洗浄中には、真っ黒な汚水が次から次へ出てきました。最後には、専用のリンスをファン全体にスプレーして完了です。すっかりきれいになりました。
⑪拭き取り
きれいなタオルで、周りの水滴を拭き取りましょう。
⑫養生外し
養生を外していきます。ビニールに汚水がたまっている場合があるので、注意しながら外します。
⑬部品の取り付け
乾かしておいたフィルター・ルーバー・カバーを取り付けます。
⑭送風運転による乾燥
電源を入れて、送風もしくは冷房(除湿でも)運転をします。始めの方は内部に残っている水が飛び散る可能性があるため、吹き出し口にタオルをかぶせておきましょう。水が出てこなくなったらタオルを外し、窓を開けて2~3時間運転し続け完全に乾かします。
⑮片付け
ゴミをまとめて完了です。すっきりときれいな空気が出てくるようになりました。
プロに依頼するには?
見えない場所や手の届きにくい部分は、プロのクリーニングにお願いするほうが安心でしょう。

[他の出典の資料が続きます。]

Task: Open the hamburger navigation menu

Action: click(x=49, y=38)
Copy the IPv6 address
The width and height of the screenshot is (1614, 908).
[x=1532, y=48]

ここまでエアコンの掃除方法を写真付きで解説しましたが、「やっぱり自分でやるのは難しそう……」「きちんと掃除できるか自信がない」と感じた方も、無理せずプロに依頼するのをおすすめします。
インターネットでも「ハウスクリーニング」で検索すると多くのお店が紹介されています。所在地や実績・金額・対応の仕方など複数のお店を比較して選びましょう。
プロだからこそできるクリーニングで、内部の細かい部分まで丁寧に洗浄・抗菌作業を行ってくれますよ。
まとめ
エアコンは、室内の空気を冷やしたり温めたりすることで部屋を快適な温度に調整する電化製品で、今や私たちの生活に欠かせないものです。
しかし定期的に掃除をしなければ、エアコン内部にホコリがたまることでダニの温床になったり、運転効率が下がり電気代アップの原因となります。
簡単にできることは自分で、ときどきプロの力も借りながら定期的に掃除をしましょう。
お金や健康不安が解消し、日々快適に過ごせますよ。